START Records for this task

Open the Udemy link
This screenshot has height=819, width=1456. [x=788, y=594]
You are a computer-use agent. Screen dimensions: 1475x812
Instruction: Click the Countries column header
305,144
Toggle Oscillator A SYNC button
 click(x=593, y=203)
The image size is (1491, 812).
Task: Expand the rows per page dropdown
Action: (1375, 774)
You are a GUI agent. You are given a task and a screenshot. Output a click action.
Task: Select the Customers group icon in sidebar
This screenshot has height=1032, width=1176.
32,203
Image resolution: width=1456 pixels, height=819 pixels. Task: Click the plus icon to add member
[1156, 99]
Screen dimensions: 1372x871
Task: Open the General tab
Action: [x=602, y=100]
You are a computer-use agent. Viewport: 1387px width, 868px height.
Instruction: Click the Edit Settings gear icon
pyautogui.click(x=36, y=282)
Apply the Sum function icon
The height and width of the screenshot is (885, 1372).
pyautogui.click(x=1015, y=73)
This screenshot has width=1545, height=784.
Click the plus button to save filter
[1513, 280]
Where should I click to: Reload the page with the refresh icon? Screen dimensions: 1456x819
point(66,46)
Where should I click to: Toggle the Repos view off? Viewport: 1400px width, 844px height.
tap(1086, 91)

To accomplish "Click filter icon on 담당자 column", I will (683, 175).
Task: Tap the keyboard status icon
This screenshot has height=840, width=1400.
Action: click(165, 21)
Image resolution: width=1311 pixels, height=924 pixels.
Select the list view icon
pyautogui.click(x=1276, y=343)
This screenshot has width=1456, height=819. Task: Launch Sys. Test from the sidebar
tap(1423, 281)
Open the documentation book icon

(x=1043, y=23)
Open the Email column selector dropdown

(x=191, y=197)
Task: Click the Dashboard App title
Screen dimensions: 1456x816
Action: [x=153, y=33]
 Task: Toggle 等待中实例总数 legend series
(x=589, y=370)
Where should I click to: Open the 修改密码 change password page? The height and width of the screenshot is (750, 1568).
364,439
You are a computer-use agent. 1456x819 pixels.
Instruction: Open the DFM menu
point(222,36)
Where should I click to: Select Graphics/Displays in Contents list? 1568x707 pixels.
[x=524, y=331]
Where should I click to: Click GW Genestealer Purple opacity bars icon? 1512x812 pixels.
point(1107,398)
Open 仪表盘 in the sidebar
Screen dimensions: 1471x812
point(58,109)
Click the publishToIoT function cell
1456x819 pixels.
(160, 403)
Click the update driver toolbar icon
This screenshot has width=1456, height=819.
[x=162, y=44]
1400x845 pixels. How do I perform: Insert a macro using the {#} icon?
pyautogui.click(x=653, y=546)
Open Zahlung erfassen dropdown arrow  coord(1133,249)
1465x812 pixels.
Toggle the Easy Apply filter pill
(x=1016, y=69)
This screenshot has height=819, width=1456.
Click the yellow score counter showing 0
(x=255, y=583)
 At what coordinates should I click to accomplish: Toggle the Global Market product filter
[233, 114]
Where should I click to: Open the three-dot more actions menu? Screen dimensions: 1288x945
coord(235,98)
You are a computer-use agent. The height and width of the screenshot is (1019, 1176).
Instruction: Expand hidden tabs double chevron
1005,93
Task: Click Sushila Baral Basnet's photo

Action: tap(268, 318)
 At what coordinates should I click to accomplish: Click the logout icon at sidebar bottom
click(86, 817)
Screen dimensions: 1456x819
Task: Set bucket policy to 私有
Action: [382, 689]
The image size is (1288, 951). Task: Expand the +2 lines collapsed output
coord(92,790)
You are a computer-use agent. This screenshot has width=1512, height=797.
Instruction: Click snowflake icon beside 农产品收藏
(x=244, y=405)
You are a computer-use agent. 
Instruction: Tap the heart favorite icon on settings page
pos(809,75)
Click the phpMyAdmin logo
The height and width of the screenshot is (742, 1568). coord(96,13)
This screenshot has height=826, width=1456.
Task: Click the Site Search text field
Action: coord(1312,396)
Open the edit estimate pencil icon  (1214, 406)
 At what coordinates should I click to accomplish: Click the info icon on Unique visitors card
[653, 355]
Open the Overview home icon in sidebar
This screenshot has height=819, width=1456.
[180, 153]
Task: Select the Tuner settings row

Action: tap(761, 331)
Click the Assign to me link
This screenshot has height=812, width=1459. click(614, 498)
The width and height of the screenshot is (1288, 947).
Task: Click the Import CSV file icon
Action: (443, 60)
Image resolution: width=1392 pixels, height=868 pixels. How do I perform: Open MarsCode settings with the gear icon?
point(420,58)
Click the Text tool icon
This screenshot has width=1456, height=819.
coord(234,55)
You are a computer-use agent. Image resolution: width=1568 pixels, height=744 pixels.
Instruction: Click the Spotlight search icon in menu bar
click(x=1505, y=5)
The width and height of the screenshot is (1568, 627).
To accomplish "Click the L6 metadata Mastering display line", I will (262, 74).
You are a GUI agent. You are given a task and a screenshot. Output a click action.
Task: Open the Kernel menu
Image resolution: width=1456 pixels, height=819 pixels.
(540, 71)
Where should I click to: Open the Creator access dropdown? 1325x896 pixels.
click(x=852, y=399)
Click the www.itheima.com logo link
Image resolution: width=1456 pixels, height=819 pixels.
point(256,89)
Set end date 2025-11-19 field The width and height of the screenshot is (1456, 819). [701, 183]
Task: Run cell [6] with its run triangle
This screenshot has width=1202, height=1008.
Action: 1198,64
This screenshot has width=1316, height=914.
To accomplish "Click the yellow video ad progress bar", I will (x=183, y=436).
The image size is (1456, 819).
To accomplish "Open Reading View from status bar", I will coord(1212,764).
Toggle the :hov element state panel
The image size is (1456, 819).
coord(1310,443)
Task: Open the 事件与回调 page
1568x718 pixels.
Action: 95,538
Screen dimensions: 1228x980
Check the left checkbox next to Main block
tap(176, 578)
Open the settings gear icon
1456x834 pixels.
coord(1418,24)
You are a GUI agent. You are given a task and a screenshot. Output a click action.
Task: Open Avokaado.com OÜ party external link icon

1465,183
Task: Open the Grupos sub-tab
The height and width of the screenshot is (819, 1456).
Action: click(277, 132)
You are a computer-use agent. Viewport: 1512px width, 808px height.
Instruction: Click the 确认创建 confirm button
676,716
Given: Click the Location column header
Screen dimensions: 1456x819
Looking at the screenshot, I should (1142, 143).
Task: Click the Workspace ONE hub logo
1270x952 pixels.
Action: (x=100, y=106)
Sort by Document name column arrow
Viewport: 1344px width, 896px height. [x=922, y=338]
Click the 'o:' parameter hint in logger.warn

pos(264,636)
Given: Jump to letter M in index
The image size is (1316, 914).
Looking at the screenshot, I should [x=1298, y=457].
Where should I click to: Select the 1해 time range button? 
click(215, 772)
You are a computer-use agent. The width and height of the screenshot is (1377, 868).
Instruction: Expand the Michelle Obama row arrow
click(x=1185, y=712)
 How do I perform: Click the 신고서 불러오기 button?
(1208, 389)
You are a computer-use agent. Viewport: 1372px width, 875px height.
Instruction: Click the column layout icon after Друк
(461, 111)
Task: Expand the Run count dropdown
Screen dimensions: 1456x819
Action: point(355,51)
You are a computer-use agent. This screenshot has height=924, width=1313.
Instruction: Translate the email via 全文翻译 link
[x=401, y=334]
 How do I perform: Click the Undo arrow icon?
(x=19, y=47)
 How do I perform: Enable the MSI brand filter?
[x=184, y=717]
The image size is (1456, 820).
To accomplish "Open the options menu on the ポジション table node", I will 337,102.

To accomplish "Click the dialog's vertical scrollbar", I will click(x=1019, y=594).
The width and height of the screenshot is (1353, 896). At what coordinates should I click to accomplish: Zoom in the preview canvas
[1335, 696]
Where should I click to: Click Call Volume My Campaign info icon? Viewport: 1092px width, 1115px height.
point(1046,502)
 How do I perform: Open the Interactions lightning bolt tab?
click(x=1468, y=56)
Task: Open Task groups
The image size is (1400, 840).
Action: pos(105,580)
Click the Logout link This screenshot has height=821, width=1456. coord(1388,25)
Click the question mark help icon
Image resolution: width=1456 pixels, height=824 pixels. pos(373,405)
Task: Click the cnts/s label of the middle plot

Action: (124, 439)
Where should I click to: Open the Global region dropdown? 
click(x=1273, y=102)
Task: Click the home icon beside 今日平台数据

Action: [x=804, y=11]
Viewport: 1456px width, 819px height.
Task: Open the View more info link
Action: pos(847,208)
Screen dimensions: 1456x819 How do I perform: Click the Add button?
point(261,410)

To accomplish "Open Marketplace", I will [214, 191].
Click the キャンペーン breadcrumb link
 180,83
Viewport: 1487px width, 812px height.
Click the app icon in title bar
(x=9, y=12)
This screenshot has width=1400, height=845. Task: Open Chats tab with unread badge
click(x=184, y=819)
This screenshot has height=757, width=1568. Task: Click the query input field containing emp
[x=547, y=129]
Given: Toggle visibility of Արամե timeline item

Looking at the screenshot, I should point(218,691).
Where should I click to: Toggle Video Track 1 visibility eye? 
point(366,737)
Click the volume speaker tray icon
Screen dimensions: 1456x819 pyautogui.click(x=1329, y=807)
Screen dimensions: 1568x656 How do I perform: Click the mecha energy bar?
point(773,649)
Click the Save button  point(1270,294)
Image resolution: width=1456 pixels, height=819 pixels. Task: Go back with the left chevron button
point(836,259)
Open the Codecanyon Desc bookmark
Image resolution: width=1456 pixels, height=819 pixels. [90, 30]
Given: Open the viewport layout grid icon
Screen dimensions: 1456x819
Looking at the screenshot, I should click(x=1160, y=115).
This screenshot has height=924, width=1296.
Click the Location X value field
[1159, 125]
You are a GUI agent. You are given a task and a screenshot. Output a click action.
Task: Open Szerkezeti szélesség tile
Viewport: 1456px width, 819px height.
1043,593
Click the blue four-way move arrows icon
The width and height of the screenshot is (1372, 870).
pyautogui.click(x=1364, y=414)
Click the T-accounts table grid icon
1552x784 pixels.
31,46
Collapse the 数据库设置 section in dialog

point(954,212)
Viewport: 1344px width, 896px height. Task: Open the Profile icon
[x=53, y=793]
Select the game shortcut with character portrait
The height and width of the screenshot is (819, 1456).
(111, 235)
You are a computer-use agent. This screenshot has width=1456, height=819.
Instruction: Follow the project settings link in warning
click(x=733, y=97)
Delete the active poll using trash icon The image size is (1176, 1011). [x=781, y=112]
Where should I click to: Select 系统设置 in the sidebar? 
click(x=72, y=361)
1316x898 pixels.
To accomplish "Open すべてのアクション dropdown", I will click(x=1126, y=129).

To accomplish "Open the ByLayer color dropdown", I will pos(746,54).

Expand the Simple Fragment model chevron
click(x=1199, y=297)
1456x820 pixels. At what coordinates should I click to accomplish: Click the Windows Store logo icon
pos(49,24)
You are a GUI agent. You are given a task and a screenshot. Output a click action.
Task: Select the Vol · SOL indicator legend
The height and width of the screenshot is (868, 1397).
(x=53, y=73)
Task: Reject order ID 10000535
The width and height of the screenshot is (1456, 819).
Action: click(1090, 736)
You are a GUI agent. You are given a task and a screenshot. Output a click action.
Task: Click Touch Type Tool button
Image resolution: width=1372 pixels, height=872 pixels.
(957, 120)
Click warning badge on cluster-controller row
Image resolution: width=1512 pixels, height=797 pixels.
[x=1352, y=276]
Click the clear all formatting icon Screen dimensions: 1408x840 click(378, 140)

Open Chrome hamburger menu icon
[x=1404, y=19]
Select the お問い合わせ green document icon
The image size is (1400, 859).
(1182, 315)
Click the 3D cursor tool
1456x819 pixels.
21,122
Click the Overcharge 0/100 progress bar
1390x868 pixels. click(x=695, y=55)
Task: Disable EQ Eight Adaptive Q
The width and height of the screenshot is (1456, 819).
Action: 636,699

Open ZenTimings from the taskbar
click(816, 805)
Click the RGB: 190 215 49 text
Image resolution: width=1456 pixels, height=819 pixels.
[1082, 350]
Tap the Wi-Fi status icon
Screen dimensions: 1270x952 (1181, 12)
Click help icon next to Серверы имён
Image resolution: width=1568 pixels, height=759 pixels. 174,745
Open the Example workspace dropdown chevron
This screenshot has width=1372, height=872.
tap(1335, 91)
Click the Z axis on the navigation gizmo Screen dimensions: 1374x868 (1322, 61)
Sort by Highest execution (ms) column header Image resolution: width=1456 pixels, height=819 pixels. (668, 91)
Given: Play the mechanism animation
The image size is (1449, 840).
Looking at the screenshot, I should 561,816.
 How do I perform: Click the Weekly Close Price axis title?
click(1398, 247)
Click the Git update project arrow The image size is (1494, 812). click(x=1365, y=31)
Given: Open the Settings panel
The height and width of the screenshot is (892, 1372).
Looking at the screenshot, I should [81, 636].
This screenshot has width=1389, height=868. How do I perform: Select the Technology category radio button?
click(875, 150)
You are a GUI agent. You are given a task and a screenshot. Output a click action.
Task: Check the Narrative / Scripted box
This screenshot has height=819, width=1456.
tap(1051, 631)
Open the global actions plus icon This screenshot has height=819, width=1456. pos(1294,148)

END Records for this task

**Task goal**: Whenever a line includes the word "grid", pull it out of the entries.

**Solved exercise**:
Given: Open the viewport layout grid icon
Click the T-accounts table grid icon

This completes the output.